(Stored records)
- - -
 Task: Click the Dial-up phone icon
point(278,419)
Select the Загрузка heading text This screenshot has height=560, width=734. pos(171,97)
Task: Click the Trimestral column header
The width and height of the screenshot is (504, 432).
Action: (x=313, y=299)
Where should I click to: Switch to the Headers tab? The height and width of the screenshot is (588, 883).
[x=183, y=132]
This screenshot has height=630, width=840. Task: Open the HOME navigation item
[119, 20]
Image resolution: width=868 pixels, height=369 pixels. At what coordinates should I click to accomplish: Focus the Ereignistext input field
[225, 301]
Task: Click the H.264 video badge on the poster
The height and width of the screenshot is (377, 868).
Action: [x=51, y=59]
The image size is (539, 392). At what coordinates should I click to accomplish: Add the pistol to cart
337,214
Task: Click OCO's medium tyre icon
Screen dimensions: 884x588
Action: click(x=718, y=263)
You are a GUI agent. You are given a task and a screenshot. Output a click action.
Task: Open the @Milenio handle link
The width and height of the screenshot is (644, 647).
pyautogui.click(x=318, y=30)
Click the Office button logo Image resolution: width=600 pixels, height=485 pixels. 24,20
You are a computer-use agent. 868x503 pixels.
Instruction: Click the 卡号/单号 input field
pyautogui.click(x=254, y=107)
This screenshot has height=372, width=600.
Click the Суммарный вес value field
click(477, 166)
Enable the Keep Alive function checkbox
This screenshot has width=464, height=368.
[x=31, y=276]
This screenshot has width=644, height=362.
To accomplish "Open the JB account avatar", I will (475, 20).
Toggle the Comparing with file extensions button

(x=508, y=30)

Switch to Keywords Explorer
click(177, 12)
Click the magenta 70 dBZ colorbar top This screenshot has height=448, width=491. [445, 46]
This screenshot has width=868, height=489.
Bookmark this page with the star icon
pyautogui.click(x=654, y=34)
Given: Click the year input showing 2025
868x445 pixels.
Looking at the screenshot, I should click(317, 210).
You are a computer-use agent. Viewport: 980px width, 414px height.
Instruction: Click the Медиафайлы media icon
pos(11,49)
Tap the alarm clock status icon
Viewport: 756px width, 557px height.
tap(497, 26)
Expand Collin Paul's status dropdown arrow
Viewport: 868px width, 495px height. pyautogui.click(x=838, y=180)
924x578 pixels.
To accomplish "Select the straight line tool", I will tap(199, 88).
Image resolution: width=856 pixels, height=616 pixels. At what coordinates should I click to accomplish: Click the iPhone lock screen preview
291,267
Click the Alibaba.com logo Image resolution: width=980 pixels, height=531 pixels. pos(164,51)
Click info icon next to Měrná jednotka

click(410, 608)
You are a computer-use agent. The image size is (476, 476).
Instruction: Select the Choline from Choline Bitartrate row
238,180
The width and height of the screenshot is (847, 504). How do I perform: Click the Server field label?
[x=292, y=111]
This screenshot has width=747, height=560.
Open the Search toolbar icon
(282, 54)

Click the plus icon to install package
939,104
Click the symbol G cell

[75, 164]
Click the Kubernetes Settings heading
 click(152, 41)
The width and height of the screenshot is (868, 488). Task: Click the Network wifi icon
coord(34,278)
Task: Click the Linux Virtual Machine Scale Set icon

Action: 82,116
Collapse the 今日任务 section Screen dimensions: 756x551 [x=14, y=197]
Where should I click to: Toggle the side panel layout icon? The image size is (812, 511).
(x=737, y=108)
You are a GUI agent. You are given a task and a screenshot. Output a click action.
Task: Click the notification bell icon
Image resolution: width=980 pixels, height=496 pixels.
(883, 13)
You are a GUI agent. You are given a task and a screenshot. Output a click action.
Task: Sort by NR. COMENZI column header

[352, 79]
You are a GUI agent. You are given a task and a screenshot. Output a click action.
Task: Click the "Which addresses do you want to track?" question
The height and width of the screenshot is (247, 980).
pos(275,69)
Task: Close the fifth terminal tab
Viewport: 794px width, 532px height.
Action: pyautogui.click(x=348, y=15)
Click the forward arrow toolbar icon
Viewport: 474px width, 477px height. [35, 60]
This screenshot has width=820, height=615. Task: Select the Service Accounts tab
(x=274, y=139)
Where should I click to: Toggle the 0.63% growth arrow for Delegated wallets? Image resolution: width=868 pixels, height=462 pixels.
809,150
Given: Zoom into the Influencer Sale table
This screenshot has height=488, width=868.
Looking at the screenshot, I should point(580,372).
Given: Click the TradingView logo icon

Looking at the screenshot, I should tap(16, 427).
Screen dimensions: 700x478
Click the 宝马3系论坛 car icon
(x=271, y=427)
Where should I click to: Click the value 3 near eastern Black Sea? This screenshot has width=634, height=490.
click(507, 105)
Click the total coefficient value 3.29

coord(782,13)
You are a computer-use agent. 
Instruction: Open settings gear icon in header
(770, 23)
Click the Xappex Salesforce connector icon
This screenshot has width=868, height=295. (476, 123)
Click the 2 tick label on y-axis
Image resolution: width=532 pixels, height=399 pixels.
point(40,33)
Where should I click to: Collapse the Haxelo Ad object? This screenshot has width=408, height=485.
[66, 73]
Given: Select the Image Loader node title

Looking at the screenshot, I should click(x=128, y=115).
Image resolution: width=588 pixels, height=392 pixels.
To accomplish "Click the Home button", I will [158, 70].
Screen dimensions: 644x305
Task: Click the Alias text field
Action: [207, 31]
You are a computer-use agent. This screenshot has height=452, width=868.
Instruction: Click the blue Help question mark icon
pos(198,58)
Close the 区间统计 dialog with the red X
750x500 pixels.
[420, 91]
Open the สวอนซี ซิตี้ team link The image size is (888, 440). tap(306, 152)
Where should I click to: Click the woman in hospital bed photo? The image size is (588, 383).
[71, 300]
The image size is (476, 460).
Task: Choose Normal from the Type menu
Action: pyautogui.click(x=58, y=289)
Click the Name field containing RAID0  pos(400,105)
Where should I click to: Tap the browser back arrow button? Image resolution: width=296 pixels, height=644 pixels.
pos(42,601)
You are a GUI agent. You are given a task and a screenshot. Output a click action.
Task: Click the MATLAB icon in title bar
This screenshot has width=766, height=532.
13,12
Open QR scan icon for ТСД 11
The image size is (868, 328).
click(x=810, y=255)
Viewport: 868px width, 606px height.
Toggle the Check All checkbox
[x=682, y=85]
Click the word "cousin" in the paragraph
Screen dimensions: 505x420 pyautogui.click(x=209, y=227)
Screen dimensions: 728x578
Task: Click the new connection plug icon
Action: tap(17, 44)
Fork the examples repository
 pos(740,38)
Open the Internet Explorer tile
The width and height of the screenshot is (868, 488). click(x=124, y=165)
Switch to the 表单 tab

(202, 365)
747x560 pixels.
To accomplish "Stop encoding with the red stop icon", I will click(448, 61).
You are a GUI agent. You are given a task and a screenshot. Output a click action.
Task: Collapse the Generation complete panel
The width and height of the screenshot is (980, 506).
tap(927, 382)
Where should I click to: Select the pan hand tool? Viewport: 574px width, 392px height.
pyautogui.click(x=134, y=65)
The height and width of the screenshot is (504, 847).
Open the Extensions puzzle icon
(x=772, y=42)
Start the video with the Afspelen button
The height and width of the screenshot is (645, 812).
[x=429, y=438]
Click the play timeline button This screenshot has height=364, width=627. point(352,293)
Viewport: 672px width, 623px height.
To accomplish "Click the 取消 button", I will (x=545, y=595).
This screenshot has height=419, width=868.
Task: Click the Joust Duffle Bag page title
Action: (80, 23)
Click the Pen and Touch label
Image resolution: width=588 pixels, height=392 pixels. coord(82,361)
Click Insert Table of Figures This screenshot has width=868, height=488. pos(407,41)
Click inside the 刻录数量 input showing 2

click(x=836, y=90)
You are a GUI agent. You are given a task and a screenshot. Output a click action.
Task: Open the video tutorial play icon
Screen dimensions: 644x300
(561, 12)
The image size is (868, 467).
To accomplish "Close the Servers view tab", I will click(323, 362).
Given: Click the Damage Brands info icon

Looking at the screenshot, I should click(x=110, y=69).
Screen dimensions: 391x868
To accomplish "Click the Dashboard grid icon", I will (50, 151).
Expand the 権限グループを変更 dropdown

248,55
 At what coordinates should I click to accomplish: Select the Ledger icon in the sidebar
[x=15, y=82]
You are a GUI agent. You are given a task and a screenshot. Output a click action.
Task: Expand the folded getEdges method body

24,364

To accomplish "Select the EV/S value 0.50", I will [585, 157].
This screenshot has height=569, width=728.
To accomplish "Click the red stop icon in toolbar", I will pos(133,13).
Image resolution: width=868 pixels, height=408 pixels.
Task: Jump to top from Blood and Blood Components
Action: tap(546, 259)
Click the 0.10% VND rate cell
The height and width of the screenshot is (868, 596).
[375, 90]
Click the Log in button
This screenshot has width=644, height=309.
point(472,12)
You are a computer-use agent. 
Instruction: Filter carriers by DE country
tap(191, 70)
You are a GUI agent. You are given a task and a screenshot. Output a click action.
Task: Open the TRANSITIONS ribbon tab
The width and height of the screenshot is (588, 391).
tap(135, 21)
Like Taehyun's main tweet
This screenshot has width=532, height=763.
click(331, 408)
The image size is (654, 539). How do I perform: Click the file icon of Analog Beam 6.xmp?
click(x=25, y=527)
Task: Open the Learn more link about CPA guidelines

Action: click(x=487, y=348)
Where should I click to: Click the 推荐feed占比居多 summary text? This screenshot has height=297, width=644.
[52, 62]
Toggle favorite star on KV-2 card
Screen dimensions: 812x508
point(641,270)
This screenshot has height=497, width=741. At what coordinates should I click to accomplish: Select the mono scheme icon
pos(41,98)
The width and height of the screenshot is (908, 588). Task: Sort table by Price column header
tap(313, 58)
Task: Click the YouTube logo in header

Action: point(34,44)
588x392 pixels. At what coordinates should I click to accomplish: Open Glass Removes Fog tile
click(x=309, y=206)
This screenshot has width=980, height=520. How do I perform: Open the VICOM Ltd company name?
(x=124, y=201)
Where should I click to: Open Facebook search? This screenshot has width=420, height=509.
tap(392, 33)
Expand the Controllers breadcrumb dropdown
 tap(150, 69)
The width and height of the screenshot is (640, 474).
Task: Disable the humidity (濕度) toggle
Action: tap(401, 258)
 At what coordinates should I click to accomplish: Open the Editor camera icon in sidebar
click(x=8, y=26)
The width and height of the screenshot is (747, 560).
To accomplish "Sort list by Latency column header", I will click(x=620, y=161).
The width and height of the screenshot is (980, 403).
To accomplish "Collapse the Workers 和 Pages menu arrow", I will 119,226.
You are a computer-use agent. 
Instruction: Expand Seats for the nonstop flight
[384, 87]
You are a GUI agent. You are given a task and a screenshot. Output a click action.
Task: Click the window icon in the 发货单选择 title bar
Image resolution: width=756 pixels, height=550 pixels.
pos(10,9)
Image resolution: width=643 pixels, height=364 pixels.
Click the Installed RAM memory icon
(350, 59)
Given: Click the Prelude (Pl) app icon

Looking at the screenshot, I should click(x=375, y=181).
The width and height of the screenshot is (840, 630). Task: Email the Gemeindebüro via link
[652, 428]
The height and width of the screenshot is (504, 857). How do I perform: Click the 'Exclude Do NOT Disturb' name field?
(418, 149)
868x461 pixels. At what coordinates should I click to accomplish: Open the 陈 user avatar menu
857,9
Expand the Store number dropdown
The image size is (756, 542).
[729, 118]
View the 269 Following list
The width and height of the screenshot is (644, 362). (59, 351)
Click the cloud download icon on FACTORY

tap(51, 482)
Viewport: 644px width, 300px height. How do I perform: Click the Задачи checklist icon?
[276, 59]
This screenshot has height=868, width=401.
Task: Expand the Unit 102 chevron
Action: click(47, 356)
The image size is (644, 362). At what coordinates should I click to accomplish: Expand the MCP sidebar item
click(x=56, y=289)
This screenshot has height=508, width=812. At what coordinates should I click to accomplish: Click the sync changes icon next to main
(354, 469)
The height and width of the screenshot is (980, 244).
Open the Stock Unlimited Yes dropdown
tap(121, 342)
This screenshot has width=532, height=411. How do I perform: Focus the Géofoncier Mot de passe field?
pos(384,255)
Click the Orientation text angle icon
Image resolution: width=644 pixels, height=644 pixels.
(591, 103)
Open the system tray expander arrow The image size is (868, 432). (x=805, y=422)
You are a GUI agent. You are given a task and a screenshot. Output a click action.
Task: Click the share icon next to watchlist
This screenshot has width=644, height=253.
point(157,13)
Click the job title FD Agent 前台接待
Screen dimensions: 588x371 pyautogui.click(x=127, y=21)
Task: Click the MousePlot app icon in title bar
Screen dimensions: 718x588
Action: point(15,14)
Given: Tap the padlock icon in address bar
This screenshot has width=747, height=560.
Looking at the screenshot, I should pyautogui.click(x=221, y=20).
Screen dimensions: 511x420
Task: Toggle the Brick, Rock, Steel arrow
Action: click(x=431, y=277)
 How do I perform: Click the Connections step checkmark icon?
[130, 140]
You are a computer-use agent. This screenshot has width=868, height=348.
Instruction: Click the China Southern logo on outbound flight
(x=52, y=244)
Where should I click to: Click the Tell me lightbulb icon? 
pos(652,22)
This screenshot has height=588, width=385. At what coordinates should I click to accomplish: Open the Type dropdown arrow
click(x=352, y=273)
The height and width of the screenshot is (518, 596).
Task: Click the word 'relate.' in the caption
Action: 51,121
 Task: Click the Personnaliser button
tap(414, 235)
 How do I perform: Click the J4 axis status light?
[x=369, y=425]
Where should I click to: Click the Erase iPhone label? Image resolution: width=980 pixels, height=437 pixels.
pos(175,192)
- - -
* **Aim of the exercise**
Copy, please, exactly the lines that start at the first line of the data and end at the line containing "You are a computer-use agent. Viewport: 980px", both kept and no others.

* **Output for this task**
 Task: Click the Dial-up phone icon
point(278,419)
Select the Загрузка heading text This screenshot has height=560, width=734. pos(171,97)
Task: Click the Trimestral column header
The width and height of the screenshot is (504, 432).
Action: (x=313, y=299)
Where should I click to: Switch to the Headers tab? The height and width of the screenshot is (588, 883).
[x=183, y=132]
This screenshot has height=630, width=840. Task: Open the HOME navigation item
[119, 20]
Image resolution: width=868 pixels, height=369 pixels. At what coordinates should I click to accomplish: Focus the Ereignistext input field
[225, 301]
Task: Click the H.264 video badge on the poster
The height and width of the screenshot is (377, 868).
Action: [x=51, y=59]
The image size is (539, 392). At what coordinates should I click to accomplish: Add the pistol to cart
337,214
Task: Click OCO's medium tyre icon
Screen dimensions: 884x588
Action: click(x=718, y=263)
You are a GUI agent. You are given a task and a screenshot. Output a click action.
Task: Open the @Milenio handle link
The width and height of the screenshot is (644, 647).
pyautogui.click(x=318, y=30)
Click the Office button logo Image resolution: width=600 pixels, height=485 pixels. 24,20
You are a computer-use agent. 868x503 pixels.
Instruction: Click the 卡号/单号 input field
pyautogui.click(x=254, y=107)
This screenshot has height=372, width=600.
Click the Суммарный вес value field
click(477, 166)
Enable the Keep Alive function checkbox
This screenshot has width=464, height=368.
[x=31, y=276]
This screenshot has width=644, height=362.
To accomplish "Open the JB account avatar", I will (475, 20).
Toggle the Comparing with file extensions button

(x=508, y=30)

Switch to Keywords Explorer
click(177, 12)
Click the magenta 70 dBZ colorbar top This screenshot has height=448, width=491. [445, 46]
This screenshot has width=868, height=489.
Bookmark this page with the star icon
pyautogui.click(x=654, y=34)
Given: Click the year input showing 2025
868x445 pixels.
Looking at the screenshot, I should click(317, 210).
You are a computer-use agent. Viewport: 980px width, 414px height.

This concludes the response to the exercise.